My name is not that complicated. Suzanne. Not Susan. Not Suanne. Not Betty. But for some reason, people have trouble with it, so if someone gets close, I respond. After the manager had someone else make my coffee, the someone else brought it to me. She said something that resembled my name, and I took my drink, only to realize with one look that it wasn't mine. It belonged to the girl next to me, who almost panicked when she realized I'd gotten her drink.
Calm. Down.
I handed it to the neighbor, who hastily grabbed it without a thank-you and turned her attention back to some notebook she was writing in. My drink came out shortly afterward, still with the wrong name attached, and I couldn't help but wonder if this whole process was really necessary. Does the barista need my name, and does everyone in the coffee shop need to know it when they call it out, trying to find the right customer for each cup of java? Wouldn't it be better to just have a pickup station, like Starbucks, and instead of calling out my name, call out the name of the drink you just made? If it's not my drink, I don't make the mistake of testing it to find that out, and everyone in the shop doesn't have to know my name, and I don't have to flag you down as you wander the shop looking for a home for the drink you made.

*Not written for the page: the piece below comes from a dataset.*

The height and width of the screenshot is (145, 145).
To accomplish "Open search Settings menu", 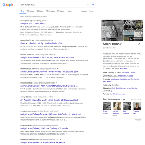I will tap(84, 11).
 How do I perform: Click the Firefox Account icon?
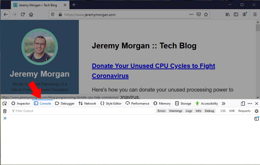pos(244,14)
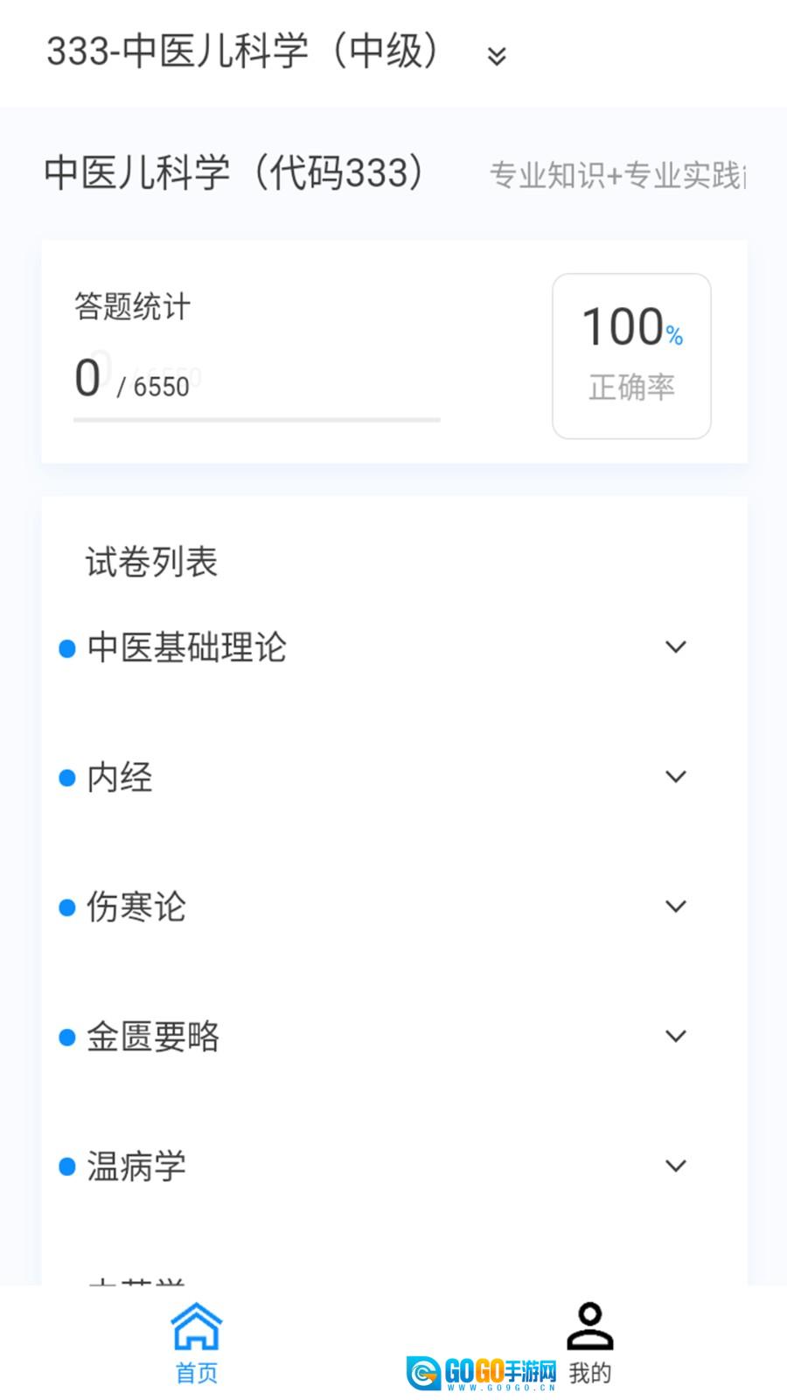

I guess it's some marketing thing - trying to give it the personal touch and make me think you know me and want a personal relationship with me so I'll always come to your shop and consider myself a "regular." Well, this isn't Cheers and I'm not Norm. I just want my coffee and my privacy. And you're not going to get my name right anyway, so all you really do is annoy me. Let's go back to our old, anti-social relationship, coffee shop. I order. I pay. You make it. You hand it to me. And that's it. We know nothing about one another and like it that way.
1 comment:
Ew, can you imagine had you sipped on something you hadn't ordered - what would that have tasted like? HAHA
As it is, bloglines only picked up the updated post. Sometimes I'll get deleted posts, sometimes I don't. They're just weird anyway.